## BRIEF
Take the entries below and print all of them exactly, please.

*** Opening SOURCE RECORDS ***

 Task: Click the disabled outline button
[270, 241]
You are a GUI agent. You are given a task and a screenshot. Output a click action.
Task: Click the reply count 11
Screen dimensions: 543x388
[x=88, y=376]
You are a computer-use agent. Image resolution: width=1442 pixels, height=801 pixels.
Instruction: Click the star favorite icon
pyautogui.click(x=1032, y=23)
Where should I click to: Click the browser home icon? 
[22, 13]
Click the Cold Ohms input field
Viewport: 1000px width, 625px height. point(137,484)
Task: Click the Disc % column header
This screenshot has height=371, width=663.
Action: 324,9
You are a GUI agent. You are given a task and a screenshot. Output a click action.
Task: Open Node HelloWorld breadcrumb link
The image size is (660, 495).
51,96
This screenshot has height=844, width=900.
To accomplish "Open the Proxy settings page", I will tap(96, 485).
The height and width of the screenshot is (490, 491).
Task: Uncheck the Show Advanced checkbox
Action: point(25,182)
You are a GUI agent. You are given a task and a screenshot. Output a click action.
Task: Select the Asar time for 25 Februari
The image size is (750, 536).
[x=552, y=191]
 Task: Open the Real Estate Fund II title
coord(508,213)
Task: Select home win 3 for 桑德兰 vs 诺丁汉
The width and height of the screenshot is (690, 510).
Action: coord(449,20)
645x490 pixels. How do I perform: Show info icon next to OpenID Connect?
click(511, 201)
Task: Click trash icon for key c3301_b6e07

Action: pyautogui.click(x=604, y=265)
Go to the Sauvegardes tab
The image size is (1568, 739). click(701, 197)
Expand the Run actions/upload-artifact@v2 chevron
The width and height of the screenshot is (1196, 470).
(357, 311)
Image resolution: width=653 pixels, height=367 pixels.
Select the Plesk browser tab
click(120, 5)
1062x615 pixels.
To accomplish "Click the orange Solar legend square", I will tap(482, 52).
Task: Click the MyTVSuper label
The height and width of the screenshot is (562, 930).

*** Closing SOURCE RECORDS ***

## YOUR RESPONSE
 Task: Click the disabled outline button
[270, 241]
You are a GUI agent. You are given a task and a screenshot. Output a click action.
Task: Click the reply count 11
Screen dimensions: 543x388
[x=88, y=376]
You are a computer-use agent. Image resolution: width=1442 pixels, height=801 pixels.
Instruction: Click the star favorite icon
pyautogui.click(x=1032, y=23)
Where should I click to: Click the browser home icon? 
[22, 13]
Click the Cold Ohms input field
Viewport: 1000px width, 625px height. point(137,484)
Task: Click the Disc % column header
This screenshot has height=371, width=663.
Action: 324,9
You are a GUI agent. You are given a task and a screenshot. Output a click action.
Task: Open Node HelloWorld breadcrumb link
The image size is (660, 495).
51,96
This screenshot has height=844, width=900.
To accomplish "Open the Proxy settings page", I will tap(96, 485).
The height and width of the screenshot is (490, 491).
Task: Uncheck the Show Advanced checkbox
Action: point(25,182)
You are a GUI agent. You are given a task and a screenshot. Output a click action.
Task: Select the Asar time for 25 Februari
The image size is (750, 536).
[x=552, y=191]
 Task: Open the Real Estate Fund II title
coord(508,213)
Task: Select home win 3 for 桑德兰 vs 诺丁汉
The width and height of the screenshot is (690, 510).
Action: coord(449,20)
645x490 pixels. How do I perform: Show info icon next to OpenID Connect?
click(511, 201)
Task: Click trash icon for key c3301_b6e07

Action: pyautogui.click(x=604, y=265)
Go to the Sauvegardes tab
The image size is (1568, 739). click(701, 197)
Expand the Run actions/upload-artifact@v2 chevron
The width and height of the screenshot is (1196, 470).
(357, 311)
Image resolution: width=653 pixels, height=367 pixels.
Select the Plesk browser tab
click(120, 5)
1062x615 pixels.
To accomplish "Click the orange Solar legend square", I will tap(482, 52).
Task: Click the MyTVSuper label
The height and width of the screenshot is (562, 930).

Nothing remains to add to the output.